[Start of Attachment]

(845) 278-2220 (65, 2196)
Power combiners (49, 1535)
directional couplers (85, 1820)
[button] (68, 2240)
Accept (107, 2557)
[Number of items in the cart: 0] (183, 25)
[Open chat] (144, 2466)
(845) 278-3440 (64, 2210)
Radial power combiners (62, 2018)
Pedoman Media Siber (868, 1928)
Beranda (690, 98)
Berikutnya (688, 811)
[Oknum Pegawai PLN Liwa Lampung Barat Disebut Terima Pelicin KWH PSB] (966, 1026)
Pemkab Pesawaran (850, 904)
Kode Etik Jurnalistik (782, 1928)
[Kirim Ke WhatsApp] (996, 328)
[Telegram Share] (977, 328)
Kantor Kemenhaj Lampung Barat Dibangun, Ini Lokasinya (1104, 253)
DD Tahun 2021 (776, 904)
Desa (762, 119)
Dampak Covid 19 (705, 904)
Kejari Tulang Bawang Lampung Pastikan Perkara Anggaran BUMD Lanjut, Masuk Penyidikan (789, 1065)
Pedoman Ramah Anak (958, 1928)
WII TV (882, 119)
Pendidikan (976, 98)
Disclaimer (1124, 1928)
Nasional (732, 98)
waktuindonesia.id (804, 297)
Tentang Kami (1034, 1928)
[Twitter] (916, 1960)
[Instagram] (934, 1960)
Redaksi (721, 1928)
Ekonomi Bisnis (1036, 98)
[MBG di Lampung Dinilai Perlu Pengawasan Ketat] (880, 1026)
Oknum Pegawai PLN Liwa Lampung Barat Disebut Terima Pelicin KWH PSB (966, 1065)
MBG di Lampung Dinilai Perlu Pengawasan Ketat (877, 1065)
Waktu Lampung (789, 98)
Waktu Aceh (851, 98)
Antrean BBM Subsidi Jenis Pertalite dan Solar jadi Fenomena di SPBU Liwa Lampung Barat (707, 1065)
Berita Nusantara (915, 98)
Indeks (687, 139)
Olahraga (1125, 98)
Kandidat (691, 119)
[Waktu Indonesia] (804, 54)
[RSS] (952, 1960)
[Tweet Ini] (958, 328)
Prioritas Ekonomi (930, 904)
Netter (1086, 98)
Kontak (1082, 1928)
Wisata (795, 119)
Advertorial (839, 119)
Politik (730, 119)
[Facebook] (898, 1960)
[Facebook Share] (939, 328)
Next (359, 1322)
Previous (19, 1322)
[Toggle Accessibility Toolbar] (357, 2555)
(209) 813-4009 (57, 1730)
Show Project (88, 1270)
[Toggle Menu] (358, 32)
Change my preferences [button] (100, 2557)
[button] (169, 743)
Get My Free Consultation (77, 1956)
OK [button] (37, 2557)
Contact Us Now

[End of Attachment]

» **Your objective**
Search the records above for the string "Liwa". Report each line that has it.

» **Result**
[Oknum Pegawai PLN Liwa Lampung Barat Disebut Terima Pelicin KWH PSB] (966, 1026)
Oknum Pegawai PLN Liwa Lampung Barat Disebut Terima Pelicin KWH PSB (966, 1065)
Antrean BBM Subsidi Jenis Pertalite dan Solar jadi Fenomena di SPBU Liwa Lampung Barat (707, 1065)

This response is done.